Building and running SkyLab

List of spack, software, and AMIs

Versions used:

  • spack-stack-1.1.0 from October 6, 2022

  • AMIs

    • Ubuntu 20.04 with gnu-10.3.0 and mpich-4.0.2:

      AMI Name skylab-2.0.0-ubuntu20

      AMI ID ami-02e7b2df53af9596b

      Recommend using t2.2xlarge instance or M5 instance with 32 cores (expensive …)

    • Red Hat 8 with gnu-11.2.1 and openmpi-4.1.4:

      AMI Name skylab-2.0.0-redhat8

      AMI ID ami-0f6b5f8a07d2f4350

      Recommend using t2.2xlarge instance or M5 instance with 32 cores (expensive …)

Developer section

Note. To follow this section, one needs read access to the JCSDA-internal GitHub org.

1- Load modules

First, you need to load all the modules needed to build jedi-bundle and solo/r2d2/ewok. Note loading modules only set up the environment for you. You still need to build jedi-bundle, run ctests, and install solo/r2d2/ewok/simobs.

Please note that currently we only support Orion, Discover, and AWS platforms. If you are working on a system not specified below please follow the instructions on JEDI Portability .

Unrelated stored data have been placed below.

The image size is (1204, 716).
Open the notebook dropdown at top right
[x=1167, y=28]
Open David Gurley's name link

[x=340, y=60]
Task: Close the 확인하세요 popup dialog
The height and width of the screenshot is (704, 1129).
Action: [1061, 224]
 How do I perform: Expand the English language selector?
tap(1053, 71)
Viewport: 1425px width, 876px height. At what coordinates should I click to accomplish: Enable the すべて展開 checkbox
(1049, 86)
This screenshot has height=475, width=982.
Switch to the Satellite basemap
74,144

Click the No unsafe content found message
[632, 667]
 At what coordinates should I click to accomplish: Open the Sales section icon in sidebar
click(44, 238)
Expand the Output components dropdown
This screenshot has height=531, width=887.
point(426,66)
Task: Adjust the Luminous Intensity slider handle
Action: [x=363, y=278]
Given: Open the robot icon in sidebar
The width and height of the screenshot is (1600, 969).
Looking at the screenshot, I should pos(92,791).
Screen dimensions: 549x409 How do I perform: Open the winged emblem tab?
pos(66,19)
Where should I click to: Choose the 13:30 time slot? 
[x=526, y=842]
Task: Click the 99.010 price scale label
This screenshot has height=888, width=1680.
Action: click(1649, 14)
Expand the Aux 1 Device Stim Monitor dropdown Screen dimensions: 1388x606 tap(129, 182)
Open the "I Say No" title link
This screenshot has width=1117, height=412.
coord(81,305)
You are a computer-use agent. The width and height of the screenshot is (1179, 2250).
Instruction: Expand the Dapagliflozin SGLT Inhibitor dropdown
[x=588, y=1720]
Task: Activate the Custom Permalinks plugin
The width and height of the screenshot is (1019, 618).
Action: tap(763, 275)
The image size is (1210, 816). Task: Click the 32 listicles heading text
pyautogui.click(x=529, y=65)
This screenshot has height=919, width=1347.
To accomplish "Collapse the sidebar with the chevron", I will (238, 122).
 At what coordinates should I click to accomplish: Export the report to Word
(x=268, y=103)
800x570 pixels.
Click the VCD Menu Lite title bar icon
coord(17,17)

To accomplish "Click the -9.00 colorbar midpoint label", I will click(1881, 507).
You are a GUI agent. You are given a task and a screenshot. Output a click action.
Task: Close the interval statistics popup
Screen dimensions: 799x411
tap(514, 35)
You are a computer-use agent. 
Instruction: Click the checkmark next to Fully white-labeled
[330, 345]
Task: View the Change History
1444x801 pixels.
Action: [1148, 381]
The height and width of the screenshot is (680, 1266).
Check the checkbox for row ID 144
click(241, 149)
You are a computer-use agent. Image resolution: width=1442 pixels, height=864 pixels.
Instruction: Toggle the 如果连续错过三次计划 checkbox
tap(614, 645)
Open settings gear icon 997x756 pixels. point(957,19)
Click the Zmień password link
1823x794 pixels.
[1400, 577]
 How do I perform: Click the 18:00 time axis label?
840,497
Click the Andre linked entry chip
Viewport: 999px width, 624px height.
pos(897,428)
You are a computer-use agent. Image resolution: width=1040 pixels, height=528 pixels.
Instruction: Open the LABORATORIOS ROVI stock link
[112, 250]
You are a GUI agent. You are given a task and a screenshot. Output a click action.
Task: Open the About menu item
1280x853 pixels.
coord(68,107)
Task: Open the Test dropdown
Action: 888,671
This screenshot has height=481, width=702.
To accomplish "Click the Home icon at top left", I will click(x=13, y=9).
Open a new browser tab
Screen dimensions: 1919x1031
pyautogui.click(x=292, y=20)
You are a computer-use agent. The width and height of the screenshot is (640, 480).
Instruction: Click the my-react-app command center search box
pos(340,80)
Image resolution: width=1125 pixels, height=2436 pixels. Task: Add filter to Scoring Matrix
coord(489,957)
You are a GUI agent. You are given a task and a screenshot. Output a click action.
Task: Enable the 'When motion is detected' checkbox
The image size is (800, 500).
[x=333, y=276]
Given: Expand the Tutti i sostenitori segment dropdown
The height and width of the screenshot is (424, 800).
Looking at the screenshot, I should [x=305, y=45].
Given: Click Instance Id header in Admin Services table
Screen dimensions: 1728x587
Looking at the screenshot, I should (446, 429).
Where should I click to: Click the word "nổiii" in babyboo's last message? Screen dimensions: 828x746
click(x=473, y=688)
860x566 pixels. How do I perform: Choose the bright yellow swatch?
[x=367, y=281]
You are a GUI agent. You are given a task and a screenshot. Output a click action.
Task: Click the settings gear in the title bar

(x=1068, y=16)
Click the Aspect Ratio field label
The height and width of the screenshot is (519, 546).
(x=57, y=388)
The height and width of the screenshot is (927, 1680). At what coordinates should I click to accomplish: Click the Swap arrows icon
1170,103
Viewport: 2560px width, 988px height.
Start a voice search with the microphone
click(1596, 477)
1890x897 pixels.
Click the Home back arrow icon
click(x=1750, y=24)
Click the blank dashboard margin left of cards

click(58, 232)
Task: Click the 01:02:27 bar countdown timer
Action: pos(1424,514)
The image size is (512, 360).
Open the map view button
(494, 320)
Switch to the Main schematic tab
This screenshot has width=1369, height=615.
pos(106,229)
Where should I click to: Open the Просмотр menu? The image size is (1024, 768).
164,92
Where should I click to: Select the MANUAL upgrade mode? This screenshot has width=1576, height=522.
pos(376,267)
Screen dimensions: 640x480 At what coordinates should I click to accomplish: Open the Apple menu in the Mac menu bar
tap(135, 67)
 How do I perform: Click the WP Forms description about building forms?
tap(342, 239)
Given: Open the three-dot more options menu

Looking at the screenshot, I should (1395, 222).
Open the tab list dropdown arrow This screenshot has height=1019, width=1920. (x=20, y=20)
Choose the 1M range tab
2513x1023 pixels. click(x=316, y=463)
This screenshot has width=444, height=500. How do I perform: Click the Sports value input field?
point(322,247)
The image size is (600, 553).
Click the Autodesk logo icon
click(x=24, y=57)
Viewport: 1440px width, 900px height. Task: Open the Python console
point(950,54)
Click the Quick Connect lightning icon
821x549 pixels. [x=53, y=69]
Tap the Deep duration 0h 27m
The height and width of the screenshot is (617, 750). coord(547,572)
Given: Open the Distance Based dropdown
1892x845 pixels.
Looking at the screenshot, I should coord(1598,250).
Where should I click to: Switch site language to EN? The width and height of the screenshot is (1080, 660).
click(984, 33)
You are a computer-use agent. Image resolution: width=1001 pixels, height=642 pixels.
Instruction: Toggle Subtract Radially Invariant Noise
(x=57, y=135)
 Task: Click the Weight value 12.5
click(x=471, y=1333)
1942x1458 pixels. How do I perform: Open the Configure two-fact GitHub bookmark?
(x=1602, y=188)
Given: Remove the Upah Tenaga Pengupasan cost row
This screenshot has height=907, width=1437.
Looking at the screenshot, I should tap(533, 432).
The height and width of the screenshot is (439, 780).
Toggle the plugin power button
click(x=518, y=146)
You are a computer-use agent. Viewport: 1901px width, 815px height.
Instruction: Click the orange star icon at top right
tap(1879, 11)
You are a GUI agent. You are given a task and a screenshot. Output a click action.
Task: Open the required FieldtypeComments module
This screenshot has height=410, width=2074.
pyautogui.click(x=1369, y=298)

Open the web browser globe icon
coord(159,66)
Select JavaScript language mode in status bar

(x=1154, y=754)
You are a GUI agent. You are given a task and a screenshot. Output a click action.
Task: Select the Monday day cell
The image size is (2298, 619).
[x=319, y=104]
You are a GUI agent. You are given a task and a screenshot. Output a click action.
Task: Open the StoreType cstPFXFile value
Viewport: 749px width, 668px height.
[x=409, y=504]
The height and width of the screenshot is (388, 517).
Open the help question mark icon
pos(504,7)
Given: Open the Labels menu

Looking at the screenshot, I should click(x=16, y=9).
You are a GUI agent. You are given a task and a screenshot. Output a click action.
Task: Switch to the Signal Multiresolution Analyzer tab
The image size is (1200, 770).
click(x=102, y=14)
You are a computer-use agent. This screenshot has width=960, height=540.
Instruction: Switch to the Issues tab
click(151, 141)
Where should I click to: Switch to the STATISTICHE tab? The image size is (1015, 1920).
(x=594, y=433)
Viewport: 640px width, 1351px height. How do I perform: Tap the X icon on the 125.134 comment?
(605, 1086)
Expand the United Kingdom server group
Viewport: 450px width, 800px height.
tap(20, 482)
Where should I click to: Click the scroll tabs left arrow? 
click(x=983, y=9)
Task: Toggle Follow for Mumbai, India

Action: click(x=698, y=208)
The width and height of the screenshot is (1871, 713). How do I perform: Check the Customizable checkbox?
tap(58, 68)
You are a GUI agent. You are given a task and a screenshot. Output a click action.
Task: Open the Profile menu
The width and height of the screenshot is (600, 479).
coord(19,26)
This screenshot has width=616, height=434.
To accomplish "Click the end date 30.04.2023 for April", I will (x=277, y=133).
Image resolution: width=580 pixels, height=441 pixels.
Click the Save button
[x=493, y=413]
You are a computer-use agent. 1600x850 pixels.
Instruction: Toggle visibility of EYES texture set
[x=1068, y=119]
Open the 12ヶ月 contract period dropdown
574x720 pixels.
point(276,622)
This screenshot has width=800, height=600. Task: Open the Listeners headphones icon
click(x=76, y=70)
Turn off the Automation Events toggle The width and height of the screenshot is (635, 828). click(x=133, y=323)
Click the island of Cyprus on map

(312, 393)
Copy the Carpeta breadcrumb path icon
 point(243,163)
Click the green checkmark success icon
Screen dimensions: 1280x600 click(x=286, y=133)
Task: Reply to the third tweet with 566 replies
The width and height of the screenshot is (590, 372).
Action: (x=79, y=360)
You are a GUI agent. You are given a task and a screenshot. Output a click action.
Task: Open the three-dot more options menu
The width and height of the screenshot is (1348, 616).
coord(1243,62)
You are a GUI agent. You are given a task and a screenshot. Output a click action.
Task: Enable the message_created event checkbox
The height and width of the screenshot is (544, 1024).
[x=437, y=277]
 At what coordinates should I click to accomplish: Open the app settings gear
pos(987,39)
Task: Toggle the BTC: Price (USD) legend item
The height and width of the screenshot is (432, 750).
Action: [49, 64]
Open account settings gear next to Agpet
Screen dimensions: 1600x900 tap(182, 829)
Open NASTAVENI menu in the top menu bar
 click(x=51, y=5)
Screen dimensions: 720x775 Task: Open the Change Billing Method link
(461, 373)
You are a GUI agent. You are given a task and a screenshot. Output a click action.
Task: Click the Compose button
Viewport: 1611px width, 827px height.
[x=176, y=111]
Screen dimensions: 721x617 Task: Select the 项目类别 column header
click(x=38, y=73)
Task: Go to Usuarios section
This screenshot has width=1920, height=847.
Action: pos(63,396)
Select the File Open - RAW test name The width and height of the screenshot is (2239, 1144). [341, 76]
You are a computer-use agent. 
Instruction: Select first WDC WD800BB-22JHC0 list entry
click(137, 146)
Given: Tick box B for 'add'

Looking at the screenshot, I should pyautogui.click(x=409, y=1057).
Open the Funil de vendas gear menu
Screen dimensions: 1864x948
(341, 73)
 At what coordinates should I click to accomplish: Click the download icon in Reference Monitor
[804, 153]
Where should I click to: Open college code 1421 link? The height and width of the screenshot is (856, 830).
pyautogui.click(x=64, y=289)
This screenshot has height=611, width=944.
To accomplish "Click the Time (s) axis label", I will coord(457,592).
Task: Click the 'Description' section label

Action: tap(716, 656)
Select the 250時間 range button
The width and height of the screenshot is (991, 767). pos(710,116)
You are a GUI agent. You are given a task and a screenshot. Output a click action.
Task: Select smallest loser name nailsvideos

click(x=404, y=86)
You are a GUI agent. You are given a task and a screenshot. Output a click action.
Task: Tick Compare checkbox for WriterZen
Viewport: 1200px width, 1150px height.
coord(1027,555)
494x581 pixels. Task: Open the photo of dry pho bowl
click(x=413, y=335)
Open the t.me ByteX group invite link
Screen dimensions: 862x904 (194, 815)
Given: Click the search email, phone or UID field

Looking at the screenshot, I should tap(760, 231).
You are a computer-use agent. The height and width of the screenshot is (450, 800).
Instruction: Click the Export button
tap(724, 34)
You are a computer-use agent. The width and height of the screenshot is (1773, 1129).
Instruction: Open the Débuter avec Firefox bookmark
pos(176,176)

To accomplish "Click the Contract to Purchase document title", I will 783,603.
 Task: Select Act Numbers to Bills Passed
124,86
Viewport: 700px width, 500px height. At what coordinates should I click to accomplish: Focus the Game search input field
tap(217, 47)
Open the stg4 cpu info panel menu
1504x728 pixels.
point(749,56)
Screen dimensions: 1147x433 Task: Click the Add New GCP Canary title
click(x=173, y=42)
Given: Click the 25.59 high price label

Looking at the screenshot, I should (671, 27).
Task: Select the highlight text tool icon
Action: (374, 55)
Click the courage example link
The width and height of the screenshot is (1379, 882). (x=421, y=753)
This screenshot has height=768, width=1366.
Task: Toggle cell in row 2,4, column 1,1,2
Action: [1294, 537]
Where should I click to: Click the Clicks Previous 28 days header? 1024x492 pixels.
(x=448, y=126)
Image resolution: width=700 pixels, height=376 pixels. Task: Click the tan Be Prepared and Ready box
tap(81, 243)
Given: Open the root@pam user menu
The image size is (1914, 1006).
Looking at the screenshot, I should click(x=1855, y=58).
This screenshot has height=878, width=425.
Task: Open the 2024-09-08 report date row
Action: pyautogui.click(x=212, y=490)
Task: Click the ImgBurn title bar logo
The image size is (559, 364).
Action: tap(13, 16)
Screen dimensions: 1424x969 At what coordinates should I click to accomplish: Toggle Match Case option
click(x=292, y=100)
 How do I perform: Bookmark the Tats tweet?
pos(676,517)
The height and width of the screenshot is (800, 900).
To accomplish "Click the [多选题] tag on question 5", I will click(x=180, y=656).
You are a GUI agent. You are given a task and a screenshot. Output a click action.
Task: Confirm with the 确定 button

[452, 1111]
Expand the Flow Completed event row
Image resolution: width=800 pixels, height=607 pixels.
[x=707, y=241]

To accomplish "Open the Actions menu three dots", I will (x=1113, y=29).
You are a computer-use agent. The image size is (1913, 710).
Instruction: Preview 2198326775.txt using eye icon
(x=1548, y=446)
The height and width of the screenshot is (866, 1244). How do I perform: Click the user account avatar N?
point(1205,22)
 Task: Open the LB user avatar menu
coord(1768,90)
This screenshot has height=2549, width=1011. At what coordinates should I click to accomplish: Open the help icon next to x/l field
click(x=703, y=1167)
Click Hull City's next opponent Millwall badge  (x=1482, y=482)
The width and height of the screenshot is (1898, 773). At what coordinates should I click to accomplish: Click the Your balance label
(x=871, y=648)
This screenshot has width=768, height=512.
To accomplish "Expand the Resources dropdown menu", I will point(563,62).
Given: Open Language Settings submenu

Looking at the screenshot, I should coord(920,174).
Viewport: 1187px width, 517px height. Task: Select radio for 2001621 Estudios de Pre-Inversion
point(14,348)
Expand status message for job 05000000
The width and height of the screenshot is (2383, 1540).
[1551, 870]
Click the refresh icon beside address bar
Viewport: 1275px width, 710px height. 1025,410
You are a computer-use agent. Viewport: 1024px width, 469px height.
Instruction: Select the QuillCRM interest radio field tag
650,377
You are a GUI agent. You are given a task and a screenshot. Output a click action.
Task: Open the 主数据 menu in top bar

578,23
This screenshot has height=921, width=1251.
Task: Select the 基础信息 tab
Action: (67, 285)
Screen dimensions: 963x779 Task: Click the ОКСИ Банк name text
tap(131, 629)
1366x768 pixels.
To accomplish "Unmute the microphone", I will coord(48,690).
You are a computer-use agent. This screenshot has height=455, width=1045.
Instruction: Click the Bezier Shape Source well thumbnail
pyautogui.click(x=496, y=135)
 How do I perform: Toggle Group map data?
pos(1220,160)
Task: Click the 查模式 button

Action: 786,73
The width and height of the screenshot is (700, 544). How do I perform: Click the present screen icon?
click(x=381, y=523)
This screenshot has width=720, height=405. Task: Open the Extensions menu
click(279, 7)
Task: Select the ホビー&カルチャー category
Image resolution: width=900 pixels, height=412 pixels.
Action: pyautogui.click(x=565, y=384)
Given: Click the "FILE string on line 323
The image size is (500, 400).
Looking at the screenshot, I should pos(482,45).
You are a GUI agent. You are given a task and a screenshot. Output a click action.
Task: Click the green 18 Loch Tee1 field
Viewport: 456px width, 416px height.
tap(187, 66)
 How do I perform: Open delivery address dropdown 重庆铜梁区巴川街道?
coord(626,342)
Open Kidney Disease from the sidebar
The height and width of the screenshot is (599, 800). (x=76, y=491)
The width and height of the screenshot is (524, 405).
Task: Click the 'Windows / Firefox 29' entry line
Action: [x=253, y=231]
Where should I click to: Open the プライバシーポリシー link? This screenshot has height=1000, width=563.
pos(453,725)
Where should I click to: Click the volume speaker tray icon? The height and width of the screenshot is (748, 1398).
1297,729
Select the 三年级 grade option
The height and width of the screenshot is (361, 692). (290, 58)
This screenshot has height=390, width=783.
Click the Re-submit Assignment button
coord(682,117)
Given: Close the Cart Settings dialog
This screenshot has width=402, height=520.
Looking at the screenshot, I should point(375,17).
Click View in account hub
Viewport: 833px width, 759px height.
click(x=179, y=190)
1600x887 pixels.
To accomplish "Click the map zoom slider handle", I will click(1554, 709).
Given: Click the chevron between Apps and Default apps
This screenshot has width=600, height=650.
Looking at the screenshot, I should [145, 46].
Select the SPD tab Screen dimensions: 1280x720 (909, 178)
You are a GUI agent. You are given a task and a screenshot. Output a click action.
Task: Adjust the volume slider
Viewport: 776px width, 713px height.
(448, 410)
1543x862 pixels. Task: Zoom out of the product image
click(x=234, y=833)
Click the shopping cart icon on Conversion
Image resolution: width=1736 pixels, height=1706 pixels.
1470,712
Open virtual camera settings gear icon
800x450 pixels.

Users are responsible for setting up their GitHub and AWS credentials on the platform they are using.

Orion - Intel-2022.0.2

module purge
module use /work/noaa/da/role-da/spack-stack/modulefiles
module load miniconda/3.9.7
module load ecflow/5.8.4
module use /work/noaa/da/role-da/spack-stack/spack-stack-v1/envs/skylab-2.0.0-intel-2022.0.2/install/modulefiles/Core
module load stack-intel/2022.0.2
module load stack-intel-oneapi-mpi/2021.5.1
module load stack-python/3.9.7
module load jedi-ewok-env/1.0.0 jedi-fv3-env/1.0.0 soca-env/1.0.0 sp/2.3.3

Orion - gnu-10.2.0

module purge
module use /work/noaa/da/role-da/spack-stack/modulefiles
module load miniconda/3.9.7
module load ecflow/5.8.4
module use /work/noaa/da/role-da/spack-stack/spack-stack-v1/envs/skylab-2.0.0-gnu-10.2.0/install/modulefiles/Core
module load stack-gcc/10.2.0
module load stack-openmpi/4.0.4
module load stack-python/3.9.7
module load jedi-ewok-env/1.0.0 jedi-fv3-env/1.0.0 soca-env/1.0.0 sp/2.3.3

Discover - intel-2022.0.1

module purge
module use /discover/swdev/jcsda/spack-stack/modulefiles
module load miniconda/3.9.7
module load ecflow/5.8.4
module use /gpfsm/dswdev/jcsda/spack-stack/spack-stack-v1/envs/skylab-2.0.0-intel-2022.0.1/install/modulefiles/Core
module load stack-intel/2022.0.1
module load stack-intel-oneapi-mpi/2021.5.0
module load stack-python/3.9.7
module load jedi-ewok-env/1.0.0 jedi-fv3-env/1.0.0 soca-env/1.0.0 sp/2.3.3

Discover - gnu-10.1.0

module purge
module use /discover/swdev/jcsda/spack-stack/modulefiles
module load miniconda/3.9.7
module load ecflow/5.8.4
module use /gpfsm/dswdev/jcsda/spack-stack/spack-stack-v1/envs/skylab-2.0.0-gnu-10.1.0/install/modulefiles/Core
module load stack-gcc/10.1.0
module load stack-openmpi/4.1.3
module load stack-python/3.9.7
module load jedi-ewok-env/1.0.0 jedi-fv3-env/1.0.0 soca-env/1.0.0 sp/2.3.3

S4 - intel-2022.1

module purge
module use /data/prod/jedi/spack-stack/modulefiles
module load miniconda/3.9.12
module load ecflow/5.8.4
module use /data/prod/jedi/spack-stack/spack-stack-v1/envs/skylab-2.0.0-intel-2021.5.0/install/modulefiles/Core
module load stack-intel/2021.5.0
module load stack-intel-oneapi-mpi/2021.5.0
module load stack-python/3.9.12
module load jedi-ewok-env/1.0.0 jedi-fv3-env/1.0.0 soca-env/1.0.0 sp/2.3.3

AWS Ubuntu 20

module use /home/ubuntu/spack-stack-v1/envs/skylab-2.0.0-gcc-10.3.0/install/modulefiles/Core
module load stack-gcc/10.3.0
module load stack-mpich/4.0.2 stack-python/3.8.10
module load jedi-ewok-env/1.0.0 jedi-fv3-env/1.0.0 soca-env/1.0.0
module load sp/2.3.3
module av

AWS RedHat 8

scl enable gcc-toolset-11 bash
module use /home/ec2-user/spack-stack-v1/envs/skylab-2.0.0-gcc-11.2.1/install/modulefiles/Core
module load stack-gcc/11.2.1
module load stack-openmpi/4.1.4 stack-python/3.9.7
module load jedi-ewok-env/1.0.0 jedi-fv3-env/1.0.0 soca-env/1.0.0
module load sp/2.3.3

2- Build jedi-bundle

Once the stack is installed and the corresponding modules loaded, the next step is to get and build the JEDI executables.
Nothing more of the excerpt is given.